- Exercise objective: Render each line of the listing below as a JSON array of strings, one string per line, leaving out blank lines.

- Data provided:
◇ ◇ ◇

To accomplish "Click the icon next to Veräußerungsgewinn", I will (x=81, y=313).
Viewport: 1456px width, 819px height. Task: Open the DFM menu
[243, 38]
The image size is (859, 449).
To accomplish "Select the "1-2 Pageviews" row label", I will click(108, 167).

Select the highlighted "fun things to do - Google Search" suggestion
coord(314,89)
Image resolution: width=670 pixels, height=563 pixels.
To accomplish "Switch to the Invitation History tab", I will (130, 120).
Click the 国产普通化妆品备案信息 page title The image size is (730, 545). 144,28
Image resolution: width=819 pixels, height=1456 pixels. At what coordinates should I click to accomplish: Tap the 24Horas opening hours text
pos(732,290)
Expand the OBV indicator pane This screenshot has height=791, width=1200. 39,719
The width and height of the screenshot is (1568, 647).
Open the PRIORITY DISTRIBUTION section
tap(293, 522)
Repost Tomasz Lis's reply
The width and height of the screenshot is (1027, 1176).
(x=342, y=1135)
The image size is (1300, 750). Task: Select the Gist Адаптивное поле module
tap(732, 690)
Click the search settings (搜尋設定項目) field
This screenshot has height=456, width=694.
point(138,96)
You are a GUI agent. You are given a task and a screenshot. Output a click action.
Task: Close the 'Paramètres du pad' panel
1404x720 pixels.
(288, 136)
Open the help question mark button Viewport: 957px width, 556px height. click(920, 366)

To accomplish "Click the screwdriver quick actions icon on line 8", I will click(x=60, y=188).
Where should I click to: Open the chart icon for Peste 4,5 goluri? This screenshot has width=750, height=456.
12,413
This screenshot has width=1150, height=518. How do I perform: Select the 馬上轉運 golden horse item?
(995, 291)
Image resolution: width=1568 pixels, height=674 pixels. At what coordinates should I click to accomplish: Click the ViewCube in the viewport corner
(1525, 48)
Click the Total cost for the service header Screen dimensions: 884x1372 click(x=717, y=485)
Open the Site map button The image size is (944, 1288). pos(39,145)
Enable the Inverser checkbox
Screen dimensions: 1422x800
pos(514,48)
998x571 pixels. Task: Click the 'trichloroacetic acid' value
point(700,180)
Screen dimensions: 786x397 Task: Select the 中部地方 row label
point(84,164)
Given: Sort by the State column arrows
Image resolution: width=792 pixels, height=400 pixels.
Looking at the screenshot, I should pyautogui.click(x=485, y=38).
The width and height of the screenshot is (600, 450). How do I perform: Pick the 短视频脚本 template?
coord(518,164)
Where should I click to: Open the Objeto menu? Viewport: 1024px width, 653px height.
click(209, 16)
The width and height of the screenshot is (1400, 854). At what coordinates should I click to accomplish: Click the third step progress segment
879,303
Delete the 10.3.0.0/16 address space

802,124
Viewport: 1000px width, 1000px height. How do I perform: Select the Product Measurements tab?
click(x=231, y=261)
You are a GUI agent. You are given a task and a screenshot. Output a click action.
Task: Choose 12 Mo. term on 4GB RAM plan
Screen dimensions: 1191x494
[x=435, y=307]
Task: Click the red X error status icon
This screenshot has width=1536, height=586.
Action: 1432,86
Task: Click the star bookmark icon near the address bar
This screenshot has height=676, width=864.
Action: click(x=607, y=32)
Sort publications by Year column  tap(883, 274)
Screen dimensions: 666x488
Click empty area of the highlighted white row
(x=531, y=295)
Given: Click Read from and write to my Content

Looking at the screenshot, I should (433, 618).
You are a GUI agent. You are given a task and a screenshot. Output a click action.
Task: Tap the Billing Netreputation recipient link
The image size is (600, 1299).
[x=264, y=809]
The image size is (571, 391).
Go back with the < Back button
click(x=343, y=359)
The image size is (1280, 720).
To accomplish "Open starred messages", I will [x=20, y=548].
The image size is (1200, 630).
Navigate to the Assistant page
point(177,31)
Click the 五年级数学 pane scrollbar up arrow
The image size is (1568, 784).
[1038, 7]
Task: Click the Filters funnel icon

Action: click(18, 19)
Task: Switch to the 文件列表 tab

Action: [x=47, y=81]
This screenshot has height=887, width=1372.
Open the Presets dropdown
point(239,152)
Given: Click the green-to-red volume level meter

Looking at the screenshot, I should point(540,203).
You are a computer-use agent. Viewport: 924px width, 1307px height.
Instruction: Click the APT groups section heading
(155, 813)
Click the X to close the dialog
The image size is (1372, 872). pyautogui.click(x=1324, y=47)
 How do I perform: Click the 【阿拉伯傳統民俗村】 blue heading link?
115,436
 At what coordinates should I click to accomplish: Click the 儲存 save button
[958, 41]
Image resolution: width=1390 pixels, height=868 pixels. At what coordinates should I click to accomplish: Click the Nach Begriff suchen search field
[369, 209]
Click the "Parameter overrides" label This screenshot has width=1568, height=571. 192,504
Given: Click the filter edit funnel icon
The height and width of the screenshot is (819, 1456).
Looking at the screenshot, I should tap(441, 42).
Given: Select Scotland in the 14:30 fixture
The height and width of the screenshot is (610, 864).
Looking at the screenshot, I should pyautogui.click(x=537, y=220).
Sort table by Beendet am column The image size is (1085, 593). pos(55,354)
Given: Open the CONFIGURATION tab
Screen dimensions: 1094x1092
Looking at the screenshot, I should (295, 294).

◇ ◇ ◇

- Result of this task:
[
  "To accomplish \"Click the icon next to Veräußerungsgewinn\", I will (x=81, y=313).",
  "Viewport: 1456px width, 819px height. Task: Open the DFM menu",
  "[243, 38]",
  "The image size is (859, 449).",
  "To accomplish \"Select the \"1-2 Pageviews\" row label\", I will click(108, 167).",
  "Select the highlighted \"fun things to do - Google Search\" suggestion",
  "coord(314,89)",
  "Image resolution: width=670 pixels, height=563 pixels.",
  "To accomplish \"Switch to the Invitation History tab\", I will (130, 120).",
  "Click the 国产普通化妆品备案信息 page title The image size is (730, 545). 144,28",
  "Image resolution: width=819 pixels, height=1456 pixels. At what coordinates should I click to accomplish: Tap the 24Horas opening hours text",
  "pos(732,290)",
  "Expand the OBV indicator pane This screenshot has height=791, width=1200. 39,719",
  "The width and height of the screenshot is (1568, 647).",
  "Open the PRIORITY DISTRIBUTION section",
  "tap(293, 522)",
  "Repost Tomasz Lis's reply",
  "The width and height of the screenshot is (1027, 1176).",
  "(x=342, y=1135)",
  "The image size is (1300, 750). Task: Select the Gist Адаптивное поле module",
  "tap(732, 690)",
  "Click the search settings (搜尋設定項目) field",
  "This screenshot has height=456, width=694.",
  "point(138,96)",
  "You are a GUI agent. You are given a task and a screenshot. Output a click action.",
  "Task: Close the 'Paramètres du pad' panel",
  "1404x720 pixels.",
  "(288, 136)",
  "Open the help question mark button Viewport: 957px width, 556px height. click(920, 366)",
  "To accomplish \"Click the screwdriver quick actions icon on line 8\", I will click(x=60, y=188).",
  "Where should I click to: Open the chart icon for Peste 4,5 goluri? This screenshot has width=750, height=456.",
  "12,413",
  "This screenshot has width=1150, height=518. How do I perform: Select the 馬上轉運 golden horse item?",
  "(995, 291)",
  "Image resolution: width=1568 pixels, height=674 pixels. At what coordinates should I click to accomplish: Click the ViewCube in the viewport corner",
  "(1525, 48)",
  "Click the Total cost for the service header Screen dimensions: 884x1372 click(x=717, y=485)",
  "Open the Site map button The image size is (944, 1288). pos(39,145)",
  "Enable the Inverser checkbox",
  "Screen dimensions: 1422x800",
  "pos(514,48)",
  "998x571 pixels. Task: Click the 'trichloroacetic acid' value",
  "point(700,180)",
  "Screen dimensions: 786x397 Task: Select the 中部地方 row label",
  "point(84,164)",
  "Given: Sort by the State column arrows",
  "Image resolution: width=792 pixels, height=400 pixels.",
  "Looking at the screenshot, I should pyautogui.click(x=485, y=38).",
  "The width and height of the screenshot is (600, 450). How do I perform: Pick the 短视频脚本 template?",
  "coord(518,164)",
  "Where should I click to: Open the Objeto menu? Viewport: 1024px width, 653px height.",
  "click(209, 16)",
  "The width and height of the screenshot is (1400, 854). At what coordinates should I click to accomplish: Click the third step progress segment",
  "879,303",
  "Delete the 10.3.0.0/16 address space",
  "802,124",
  "Viewport: 1000px width, 1000px height. How do I perform: Select the Product Measurements tab?",
  "click(x=231, y=261)",
  "You are a GUI agent. You are given a task and a screenshot. Output a click action.",
  "Task: Choose 12 Mo. term on 4GB RAM plan",
  "Screen dimensions: 1191x494",
  "[x=435, y=307]",
  "Task: Click the red X error status icon",
  "This screenshot has width=1536, height=586.",
  "Action: 1432,86",
  "Task: Click the star bookmark icon near the address bar",
  "This screenshot has height=676, width=864.",
  "Action: click(x=607, y=32)",
  "Sort publications by Year column  tap(883, 274)",
  "Screen dimensions: 666x488",
  "Click empty area of the highlighted white row",
  "(x=531, y=295)",
  "Given: Click Read from and write to my Content",
  "Looking at the screenshot, I should (433, 618).",
  "You are a GUI agent. You are given a task and a screenshot. Output a click action.",
  "Task: Tap the Billing Netreputation recipient link",
  "The image size is (600, 1299).",
  "[x=264, y=809]",
  "The image size is (571, 391).",
  "Go back with the < Back button",
  "click(x=343, y=359)",
  "The image size is (1280, 720).",
  "To accomplish \"Open starred messages\", I will [x=20, y=548].",
  "The image size is (1200, 630).",
  "Navigate to the Assistant page",
  "point(177,31)",
  "Click the 五年级数学 pane scrollbar up arrow",
  "The image size is (1568, 784).",
  "[1038, 7]",
  "Task: Click the Filters funnel icon",
  "Action: click(18, 19)",
  "Task: Switch to the 文件列表 tab",
  "Action: [x=47, y=81]",
  "This screenshot has height=887, width=1372.",
  "Open the Presets dropdown",
  "point(239,152)",
  "Given: Click the green-to-red volume level meter",
  "Looking at the screenshot, I should point(540,203).",
  "You are a computer-use agent. Viewport: 924px width, 1307px height.",
  "Instruction: Click the APT groups section heading",
  "(155, 813)",
  "Click the X to close the dialog",
  "The image size is (1372, 872). pyautogui.click(x=1324, y=47)",
  " How do I perform: Click the 【阿拉伯傳統民俗村】 blue heading link?",
  "115,436",
  " At what coordinates should I click to accomplish: Click the 儲存 save button",
  "[958, 41]",
  "Image resolution: width=1390 pixels, height=868 pixels. At what coordinates should I click to accomplish: Click the Nach Begriff suchen search field",
  "[369, 209]",
  "Click the \"Parameter overrides\" label This screenshot has width=1568, height=571. 192,504",
  "Given: Click the filter edit funnel icon",
  "The height and width of the screenshot is (819, 1456).",
  "Looking at the screenshot, I should tap(441, 42).",
  "Given: Select Scotland in the 14:30 fixture",
  "The height and width of the screenshot is (610, 864).",
  "Looking at the screenshot, I should pyautogui.click(x=537, y=220).",
  "Sort table by Beendet am column The image size is (1085, 593). pos(55,354)",
  "Given: Open the CONFIGURATION tab",
  "Screen dimensions: 1094x1092",
  "Looking at the screenshot, I should (295, 294)."
]